Computer Vision Made Easy with Azure Cognitive Services

Posted on February 26, 2019 | 4 minute read

Computer vision is truly amazing technology! It can be used to distill rich information from images that can help you breathe life into your applications. Microsoft’s Cognitive Services - Computer Vision API gives developers the power to develop their software with the ability to truly see and comprehend the world around it.

When I come upon a new technology I try to make application in my life. I ask myself how could I see myself using this? There are many ways in which we can use Computer Vision to make our day to day lives easier!

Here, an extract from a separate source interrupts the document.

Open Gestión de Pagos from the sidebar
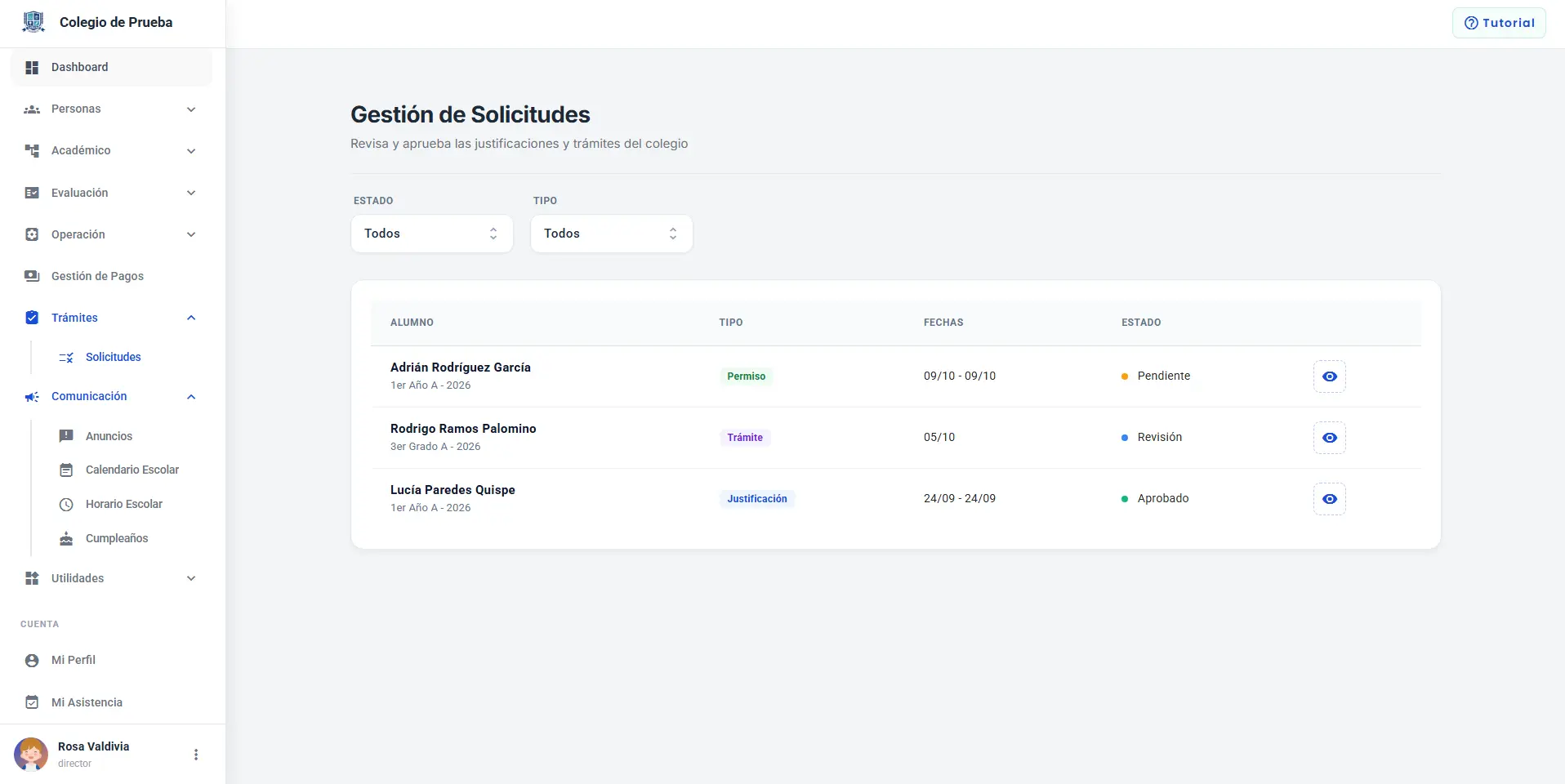Screen dimensions: 1565x784 coord(111,276)
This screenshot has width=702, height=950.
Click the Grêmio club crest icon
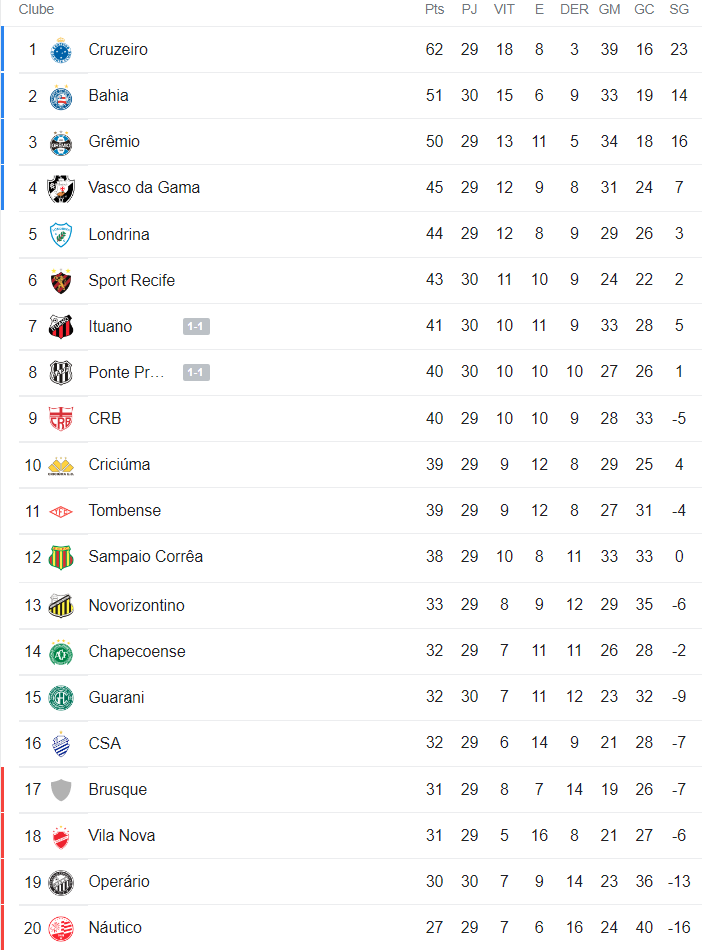click(x=61, y=142)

Context: Enter the family dog

One problem in my home we always struggle with is keeping our family dog out of our bedrooms. As much as we train him, he always sneaks in to nap on our beds. How can we write software to help us train our family friend?

Problem: I need to be alerted when our dog enters a room This is where I applied my new found knowledge of the Computer Vision API. What if every time my dog entered our bedroom I was alerted via SMS message?

Prerequisites

IP Camera (or other means of collecting images) - I am using an Amcrest IP2M-841B .NET Core Installed - Install Instructions Here VSCode (or other editor) - Install Instructions Here Twilio Account (Trial or Subscriber) - More Info on Twilio + Azure Here Assuming you have .NET Core installed, let’s start by creating a new .NET Core Console Application:

From console:

dotnet new console
dotnet restore

This will create our initial application with a Program.cs and a dog-watcher.csproj

In Program.cs I added the needed variables that will be passed into our application via Environment. Other means of storing and working with configuration are also fine. I just happen to prefer environment variables.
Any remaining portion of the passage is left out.